# Dainichi Food



## shrtmann (Feb 15, 2009)

So I was thinking about trying Dainichi Color FX cichlid food and am wondering if anyone has tried it and if they did notice any results at all and what size they would recommend. I beleive it only comes in 1 mm and 3mm pellets.

I currently have fixh ranging from my biggest being a livingstonii to something as small as a krib...
thanks in advance.


----------



## pat3612 (Jan 29, 2008)

Really good food Iam not familar with Kribs so to size I will let someone else chip in.


----------



## shrtmann (Feb 15, 2009)

they are just we lil guys...
ok to refraise the question what is 3mm too large for juvenile cichlids?


----------



## _Green_ (Dec 30, 2008)

3 millimeter = 0.118 inch [international, U.S.]

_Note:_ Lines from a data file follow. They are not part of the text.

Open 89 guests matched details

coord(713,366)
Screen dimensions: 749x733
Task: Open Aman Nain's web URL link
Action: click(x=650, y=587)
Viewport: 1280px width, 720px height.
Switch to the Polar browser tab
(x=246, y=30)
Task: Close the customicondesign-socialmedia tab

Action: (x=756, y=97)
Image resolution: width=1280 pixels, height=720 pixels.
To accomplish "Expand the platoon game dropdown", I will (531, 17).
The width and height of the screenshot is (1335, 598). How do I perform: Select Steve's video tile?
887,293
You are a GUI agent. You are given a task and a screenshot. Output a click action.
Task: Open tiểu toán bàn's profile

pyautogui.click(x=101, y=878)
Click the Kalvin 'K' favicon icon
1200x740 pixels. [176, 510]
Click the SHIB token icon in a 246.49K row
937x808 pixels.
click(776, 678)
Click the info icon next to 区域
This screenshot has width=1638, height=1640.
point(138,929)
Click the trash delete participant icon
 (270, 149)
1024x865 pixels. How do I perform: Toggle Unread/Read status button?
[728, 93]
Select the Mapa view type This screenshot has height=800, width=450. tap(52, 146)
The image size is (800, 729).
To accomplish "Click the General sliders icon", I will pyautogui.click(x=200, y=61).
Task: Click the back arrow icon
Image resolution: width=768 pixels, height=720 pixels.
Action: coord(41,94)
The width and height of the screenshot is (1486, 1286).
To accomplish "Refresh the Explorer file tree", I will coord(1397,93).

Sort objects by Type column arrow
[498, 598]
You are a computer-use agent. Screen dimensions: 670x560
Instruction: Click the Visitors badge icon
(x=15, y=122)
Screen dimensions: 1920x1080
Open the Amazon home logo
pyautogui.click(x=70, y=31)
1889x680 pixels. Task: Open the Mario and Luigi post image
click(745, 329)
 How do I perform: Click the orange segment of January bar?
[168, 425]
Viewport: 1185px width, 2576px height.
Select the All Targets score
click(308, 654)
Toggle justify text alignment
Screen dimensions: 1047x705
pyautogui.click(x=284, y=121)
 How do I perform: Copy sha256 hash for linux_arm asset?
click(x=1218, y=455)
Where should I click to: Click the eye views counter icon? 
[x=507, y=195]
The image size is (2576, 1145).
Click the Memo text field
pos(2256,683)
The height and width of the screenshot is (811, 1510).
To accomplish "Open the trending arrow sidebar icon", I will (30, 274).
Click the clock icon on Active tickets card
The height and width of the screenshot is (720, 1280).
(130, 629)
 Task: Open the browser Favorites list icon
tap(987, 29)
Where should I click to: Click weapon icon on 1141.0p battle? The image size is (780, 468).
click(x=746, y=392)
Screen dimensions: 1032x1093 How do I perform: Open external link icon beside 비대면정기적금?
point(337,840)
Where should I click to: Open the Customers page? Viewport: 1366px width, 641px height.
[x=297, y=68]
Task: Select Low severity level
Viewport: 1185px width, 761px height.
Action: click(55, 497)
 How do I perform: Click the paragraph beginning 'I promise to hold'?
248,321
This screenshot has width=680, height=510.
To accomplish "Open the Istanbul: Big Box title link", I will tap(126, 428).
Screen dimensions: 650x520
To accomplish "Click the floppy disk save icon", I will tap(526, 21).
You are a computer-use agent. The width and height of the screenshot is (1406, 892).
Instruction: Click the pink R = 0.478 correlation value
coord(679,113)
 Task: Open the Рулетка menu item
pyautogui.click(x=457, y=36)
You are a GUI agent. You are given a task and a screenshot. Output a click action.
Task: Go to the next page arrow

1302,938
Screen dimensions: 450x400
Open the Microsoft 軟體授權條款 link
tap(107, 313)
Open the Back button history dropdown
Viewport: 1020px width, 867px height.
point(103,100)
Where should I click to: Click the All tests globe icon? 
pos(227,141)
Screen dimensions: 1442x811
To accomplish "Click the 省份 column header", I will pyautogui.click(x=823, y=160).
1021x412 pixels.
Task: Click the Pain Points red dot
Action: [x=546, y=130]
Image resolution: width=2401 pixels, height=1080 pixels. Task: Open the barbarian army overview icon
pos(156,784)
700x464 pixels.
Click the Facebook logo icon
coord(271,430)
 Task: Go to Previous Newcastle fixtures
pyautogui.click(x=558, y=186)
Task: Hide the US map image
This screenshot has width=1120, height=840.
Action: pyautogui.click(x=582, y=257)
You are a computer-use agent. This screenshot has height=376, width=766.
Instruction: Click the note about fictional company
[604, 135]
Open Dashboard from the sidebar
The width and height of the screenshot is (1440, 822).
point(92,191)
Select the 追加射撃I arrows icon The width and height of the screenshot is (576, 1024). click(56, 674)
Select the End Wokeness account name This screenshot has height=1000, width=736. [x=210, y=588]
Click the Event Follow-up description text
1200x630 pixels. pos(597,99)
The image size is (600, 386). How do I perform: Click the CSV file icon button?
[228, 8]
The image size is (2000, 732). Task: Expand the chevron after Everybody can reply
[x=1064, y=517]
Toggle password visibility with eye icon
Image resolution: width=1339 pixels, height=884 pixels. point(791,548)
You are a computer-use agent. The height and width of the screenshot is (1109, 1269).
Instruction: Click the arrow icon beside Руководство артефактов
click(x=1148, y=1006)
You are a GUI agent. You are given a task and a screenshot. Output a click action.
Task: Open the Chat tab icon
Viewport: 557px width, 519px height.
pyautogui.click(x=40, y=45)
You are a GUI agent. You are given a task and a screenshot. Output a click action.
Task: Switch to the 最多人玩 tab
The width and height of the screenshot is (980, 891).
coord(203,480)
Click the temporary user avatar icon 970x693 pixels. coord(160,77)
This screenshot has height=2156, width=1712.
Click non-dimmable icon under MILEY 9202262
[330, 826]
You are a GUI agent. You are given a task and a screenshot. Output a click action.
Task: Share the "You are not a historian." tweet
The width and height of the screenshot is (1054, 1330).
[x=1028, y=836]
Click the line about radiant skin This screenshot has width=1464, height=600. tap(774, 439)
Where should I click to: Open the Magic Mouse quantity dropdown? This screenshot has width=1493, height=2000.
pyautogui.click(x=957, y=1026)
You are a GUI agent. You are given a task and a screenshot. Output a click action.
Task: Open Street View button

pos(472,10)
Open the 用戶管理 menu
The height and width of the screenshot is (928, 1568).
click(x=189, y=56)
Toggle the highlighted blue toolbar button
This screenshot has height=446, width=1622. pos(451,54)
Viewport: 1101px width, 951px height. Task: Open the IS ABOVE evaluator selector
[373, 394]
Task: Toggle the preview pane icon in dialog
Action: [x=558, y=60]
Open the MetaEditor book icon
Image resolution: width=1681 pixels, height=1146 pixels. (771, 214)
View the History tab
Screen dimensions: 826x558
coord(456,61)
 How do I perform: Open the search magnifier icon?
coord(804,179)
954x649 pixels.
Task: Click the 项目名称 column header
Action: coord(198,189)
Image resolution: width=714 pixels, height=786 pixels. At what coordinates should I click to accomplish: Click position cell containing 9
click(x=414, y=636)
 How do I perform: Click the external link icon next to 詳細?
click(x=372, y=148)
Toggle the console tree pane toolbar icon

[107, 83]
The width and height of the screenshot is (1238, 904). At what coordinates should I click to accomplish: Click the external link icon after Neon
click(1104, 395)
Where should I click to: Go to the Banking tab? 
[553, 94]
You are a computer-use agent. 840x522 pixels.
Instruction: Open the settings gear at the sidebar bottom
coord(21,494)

less than an 1/8 of an inch


----------



## shrtmann (Feb 15, 2009)

so you think the larger 3mm will be ok? I currently feed hikari pellets (medium_) i beleive and the seem a little big for some of the smaller guys


----------



## _Green_ (Dec 30, 2008)

my kribs are not fully grown, and I think 3mm might be too big for them, I'd go with 1mm and feed more pellets if need be.


----------



## _Green_ (Dec 30, 2008)

Is there any where in the GTA that sells this?


----------



## shrtmann (Feb 15, 2009)

Ya thats what i was thinking but Im thinking about the 3mm anyways. The kribs can live off the other food i give..

As far as a store in the GTA that sells its im not too sure. Im sure there is one but im just ordering off the net. For the 7 bucks it costs to get it shipped thats my gas money right there so


----------